Crusted Pork Tenderloin and Honey Mustard Spinach Salad
- Ready In:
- 1hr
- Ingredients:
- 16
- Serves:
-
4
ingredients
-
Salad
- 29.58 ml honey
- 29.58 ml white vinegar
- 14.79 ml mustard
- 29.58 ml finely chopped chives
- 29.58 ml olive oil
- 0.61 ml salt
- 0.61 ml black pepper
- 1419.54 ml baby spinach leaves, stems trimmed
-
Pork
- 566.99 g pork tenderloin
- 295.73 ml gluten-free breadcrumbs
- 315.37 ml finely grated parmesan cheese
- 2 large eggs
- rice flour (for dredging)
- salt & freshly ground black pepper
- 59.16 ml butter
- 29.58 ml olive oil
directions
-
To make the salad:
- Whisk the honey, vinegar, mustard and chives in a bowl to blend.
- Slowly add the oil whilst constantly whisking to blend.
- Season the vinaigrette to taste with salt and pepper.
- Just before serving, toss the spinach leaves in a large bowl with enough vinaigrette to coat.
-
For the pork:
- Place the pork between two sheets of plastic wrap.
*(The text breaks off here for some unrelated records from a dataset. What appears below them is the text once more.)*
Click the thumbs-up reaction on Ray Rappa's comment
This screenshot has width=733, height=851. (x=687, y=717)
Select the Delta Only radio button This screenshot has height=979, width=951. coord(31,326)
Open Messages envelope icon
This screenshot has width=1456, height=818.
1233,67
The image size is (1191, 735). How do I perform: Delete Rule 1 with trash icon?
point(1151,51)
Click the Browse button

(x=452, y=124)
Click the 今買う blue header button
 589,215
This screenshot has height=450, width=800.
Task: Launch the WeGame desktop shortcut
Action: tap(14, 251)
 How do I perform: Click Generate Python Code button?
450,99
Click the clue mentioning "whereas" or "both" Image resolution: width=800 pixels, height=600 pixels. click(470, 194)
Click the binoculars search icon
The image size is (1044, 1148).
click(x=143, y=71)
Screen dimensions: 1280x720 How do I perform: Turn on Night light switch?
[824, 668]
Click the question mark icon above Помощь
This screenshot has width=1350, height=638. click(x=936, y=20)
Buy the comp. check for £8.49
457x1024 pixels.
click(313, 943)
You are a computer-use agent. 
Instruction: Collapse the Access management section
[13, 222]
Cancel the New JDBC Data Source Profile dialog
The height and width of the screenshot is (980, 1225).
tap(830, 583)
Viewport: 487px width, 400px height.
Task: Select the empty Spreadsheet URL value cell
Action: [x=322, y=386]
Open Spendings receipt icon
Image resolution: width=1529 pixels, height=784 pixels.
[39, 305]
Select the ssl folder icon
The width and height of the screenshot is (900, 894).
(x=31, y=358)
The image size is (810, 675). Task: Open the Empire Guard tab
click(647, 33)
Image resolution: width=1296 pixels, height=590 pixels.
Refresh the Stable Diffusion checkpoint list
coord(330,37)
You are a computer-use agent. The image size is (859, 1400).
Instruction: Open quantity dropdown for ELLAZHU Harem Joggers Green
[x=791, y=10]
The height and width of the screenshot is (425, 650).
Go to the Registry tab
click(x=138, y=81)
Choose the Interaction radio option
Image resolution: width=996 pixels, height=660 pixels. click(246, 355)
Using a meat mallet or heavy rolling pin, gently pound the pork until flattened to 1/2 inch thick. Cut the pork into 4 equal pieces.
- Mix the bread crumbs and cheese together in a pie plate.
- Lightly whisk the eggs in another pie plate to blend.
- Place the flour in a third pie plate.
- Sprinkle the pork generously with salt and pepper.
- Dip the pork pieces into the flour to coat lightly, then into the eggs and finally into the bread crumb mixture to coat, patting the crumb mixture to adhere.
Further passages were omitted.